Quest クエスト 医学部受験メモ

クエスト 東京・新宿の医学部・東大専門予備校

過去問対策・東京女子医大化学2021

[ Top ]
私大医学部の過去問を見ていきます。
今回は、2021年東京女子医大の化学。

2科目120分。単純計算すると化学60分です。配点は100点(全科目合計400点)。大問4問。難易度としてはそれほど難しくはないのですが、しかし問題の分量が多いので、要注意です。

問題I 小問集合。女子医の小問集合は程よいレベルなので、「私大医学部の小問集合の練習」としても良問です。男子受験生も解いてみるといいでしょう。赤本を借りたり買うのはためらわれるでしょうが。

問5の4「鉛は、常温で希塩酸に溶けやすい。」× 鉛と塩酸の反応では塩化鉛が生成する。塩化鉛は熱湯には溶解するが常温の水には溶解しない。
と書くと、たいしたことなく易しく思えますが、この手の問題は、イオン化傾向を考えると間違えてしまいます。例えばこの問題を少し書き換えて、「亜鉛、鉄、鉛、銅のうち、希塩酸と反応するものは?」と聞かれると、「銅はイオン化傾向が水素よりも小さいから反応しない」→「ということはイオン化傾向が水素よりも大きいものは反応する」と思って間違えます。
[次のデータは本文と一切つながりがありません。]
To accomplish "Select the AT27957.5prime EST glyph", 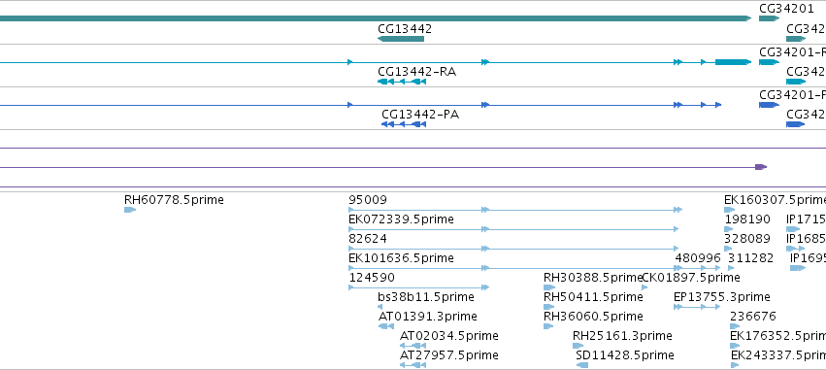I will click(413, 365).
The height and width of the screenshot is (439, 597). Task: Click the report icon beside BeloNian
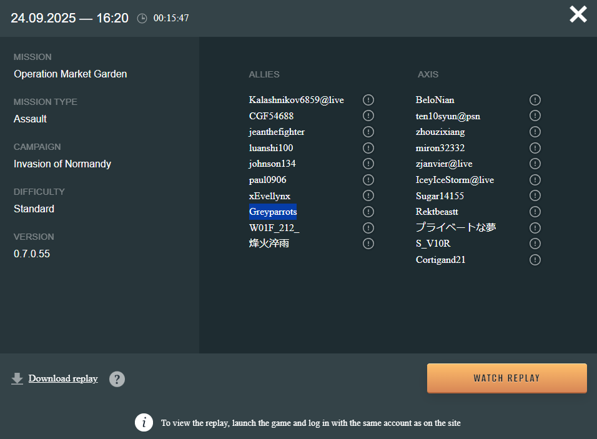tap(535, 100)
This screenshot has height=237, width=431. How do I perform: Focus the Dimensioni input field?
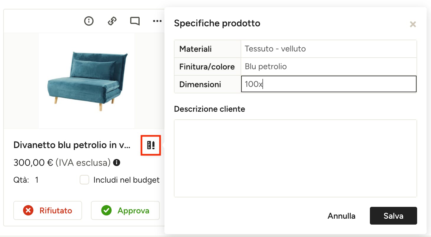click(329, 84)
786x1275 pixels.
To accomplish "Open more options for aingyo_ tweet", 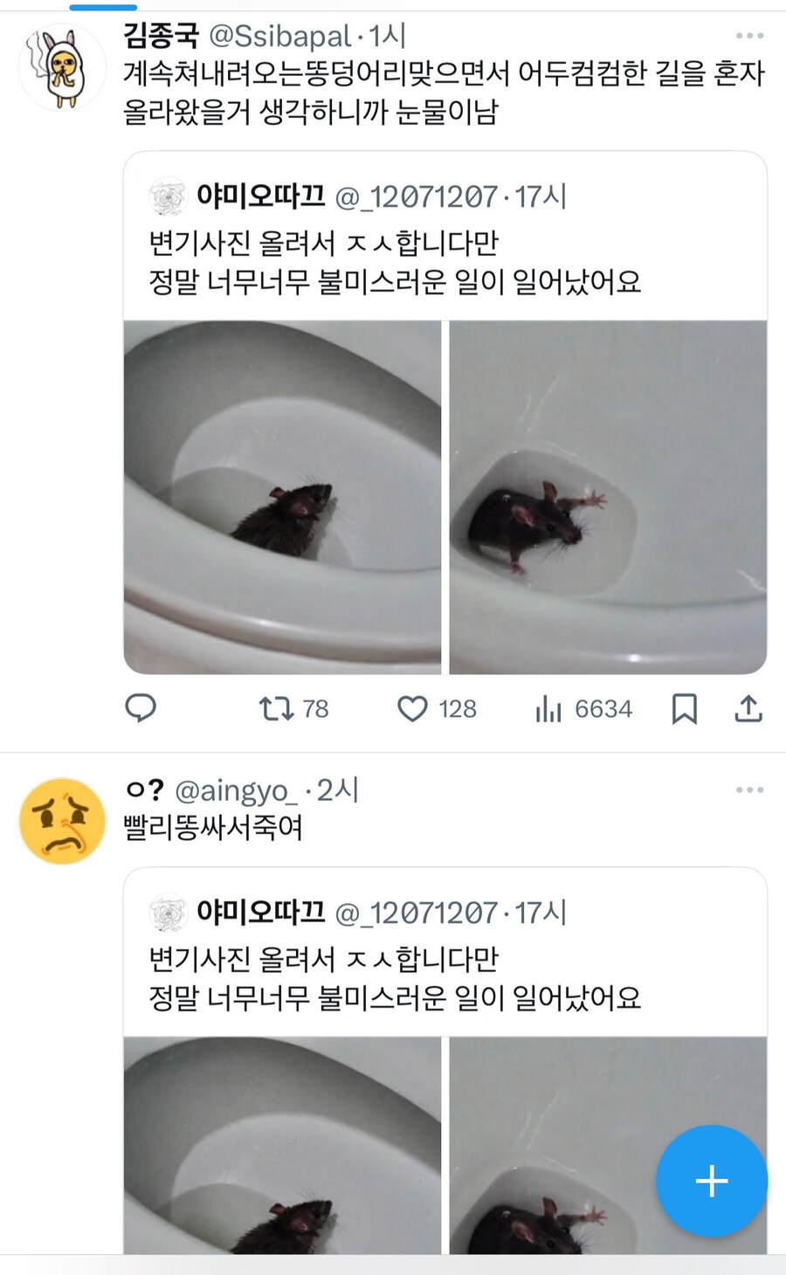I will coord(749,790).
問14「サリチル酸と安息香酸の酸の強さの比較」 どちらもカルボン酸ですから、酸の強さは変わらないように思えます。ギ酸と酢酸のように、シンプルな構造の方が酸が強いのか。あるいはサリチル酸のほうがフェノール構造もついているぶんだけ、酸の強さが加算されるのか。などと考えても答えは出ないでしょう。
サリチル酸は鎮痛薬として用いられたけれども酸性が強いので胃を荒らす、という説明は聞いたことがあると思います。そのときに、「カルボン酸はそんなに酸性が強いのか?食用酢もカルボン酸だが、酢を飲んで胃が荒れるなんて聞いたことがないぞ」という疑問を持ったかもしれません。
実はサリチル酸は、フェノール構造部分の水素原子と、電離したカルボキシル基とで水素結合をすることで安定する(赤本の解説にもあります)ので、かなり酸が強いです。ですので、フェノール構造部分をアセチル化させることで飲み薬として使えることになり、それがアセチルサリチル酸である、という流れにつながります。

問題IV 有機構造決定。女子医大に限らず、多くの私大医学部で頻出の問題です。標準的な問題は素早く定型的に処理できるまで、訓練が必要です。


(赤本より掲載)

最初の元素分析は、ここを間違えるとその後すべて間違えてしまうので、確実に行いたいところです。四捨五入して適切な整数比にするのが難しいですが、この問題ではきれいな整数比になってくれます。ありがたいです。
問題の物質は、C24O または C482という簡単な形で、前者であればホルムアルデヒドがすぐに疑えますし、後者であればエステルまたはカルボン酸が候補に挙がります。
構造決定の問題としては容易なのですが、慣れが大きく物を言います。普段の問題練習の姿勢が大切です。なんとなく解いて、解答の正解を答案ノートに書き写して終わり、という勉強方法(多くの人がこれです)では、何度解いても問題を覚えるだけで力が付きません。答案をしっかりチェックして、自分の答案のクセを浮き彫りにしていく、言い換えると、毎回丁寧な反省会を行うようにしないといけません。

対策です。
まず、問題量が多いです。普通に解いていると時間が足りなくなってしまいます。その一方で、高級な化学法則や特殊な解法を知っている必要はありません。むしろ余計な知識は、素直な思考を妨げます。
標準的な問題集を2種類用意して、「この問題を素早く正解するには、何を覚えればいいのか、どういう解法を使えばいいのか」を分析しながら解いていきます。そうすると、「その場の思いつきで文字を置いてしまって後の式変形に苦しむ」ようなことは徐々に減っていくはずです。
この大学は、標準問題を正確に処理できることを強く要求しています(現役生を欲しがっているんでしょうね)。普通のことを素早く処理、ということを心掛けるとよいでしょう。